Verbissen stürze ich mich in die asphaltierten Serpentinen hinunter ins schön benannte Zipfelbachtal (bergab ist bekanntlich nicht meine Stärke). Kurz vor der letzten Kletterei erwische ich auch noch Klaus "Keule" Neumann, traue mich aber nicht, für einen längeren Smalltalk die Pace zu reduzieren. Mit schweren Beinen werfe ich mich in den letzten Anstieg, quäle mich die "vermaledeiten" Treppen ein letztes Mal hinauf und versuche, auf nicht ganz so steilen Passagen immer wieder Gas zu geben.

• [Angezeigte Informationen]

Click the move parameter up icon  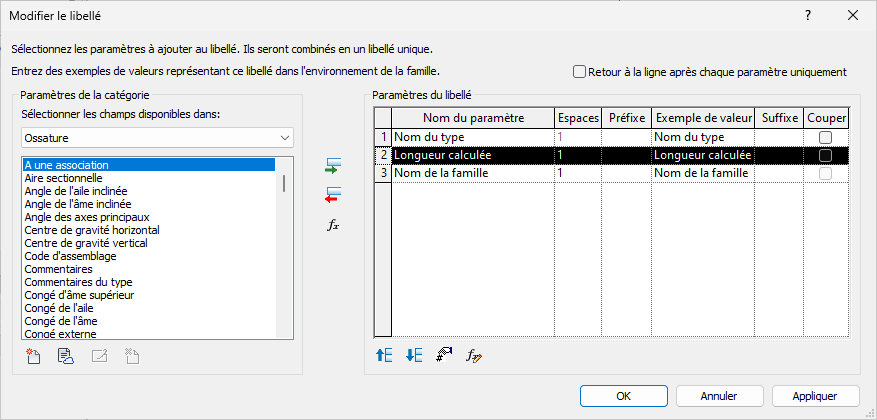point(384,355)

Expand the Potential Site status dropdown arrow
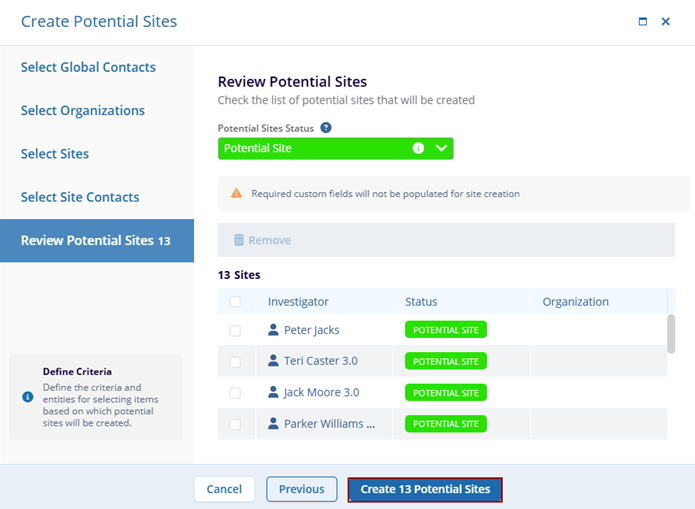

---

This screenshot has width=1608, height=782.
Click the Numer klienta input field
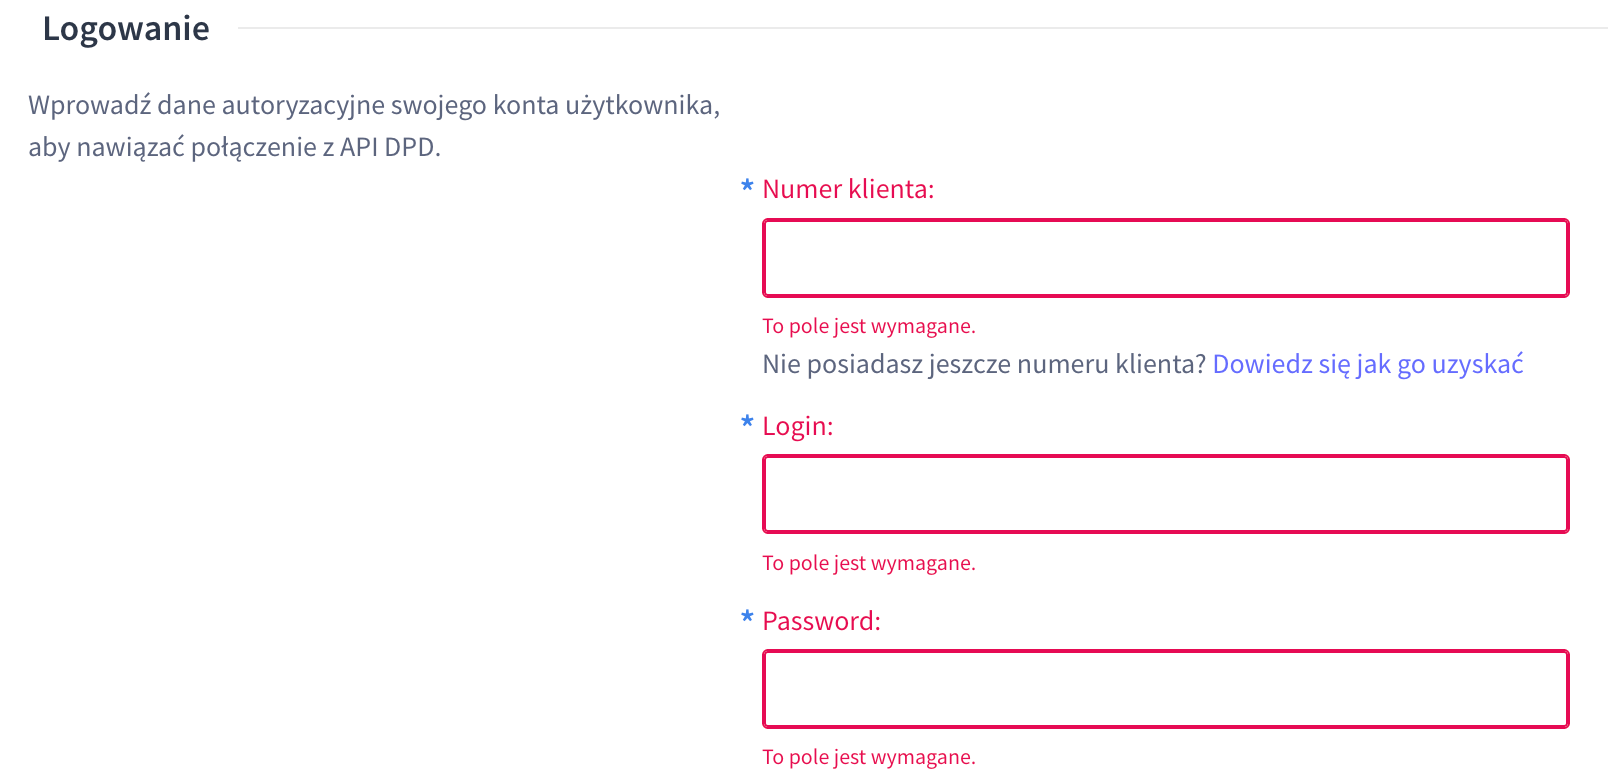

• [Zu erledigende Aufgaben]
a. Beantworte anhand des vorliegenden Textes:
(i) In welches Tal führen die asphaltierten Serpentinen hinunter?
(ii) Wer wird kurz vor der letzten Kletterei eingeholt?
(iii) Was wird im letzten Anstieg ein letztes Mal hinaufgestiegen?
b. Tippe den Abschnitt des vorliegenden Textes ab, der mit den Worten „Verbissen stürze ich" beginnt und mit „Gas zu geben." endet.
Die Zeilen spielen hierfür keine Rolle.

• [Lösungen zur Übung]
a.
(i) Ins Zipfelbachtal.
(ii) Klaus "Keule" Neumann.
(iii) Die "vermaledeiten" Treppen.

b.
Verbissen stürze ich mich in die asphaltierten Serpentinen hinunter ins schön benannte Zipfelbachtal (bergab ist bekanntlich nicht meine Stärke). Kurz vor der letzten Kletterei erwische ich auch noch Klaus "Keule" Neumann, traue mich aber nicht, für einen längeren Smalltalk die Pace zu reduzieren. Mit schweren Beinen werfe ich mich in den letzten Anstieg, quäle mich die "vermaledeiten" Treppen ein letztes Mal hinauf und versuche, auf nicht ganz so steilen Passagen immer wieder Gas zu geben.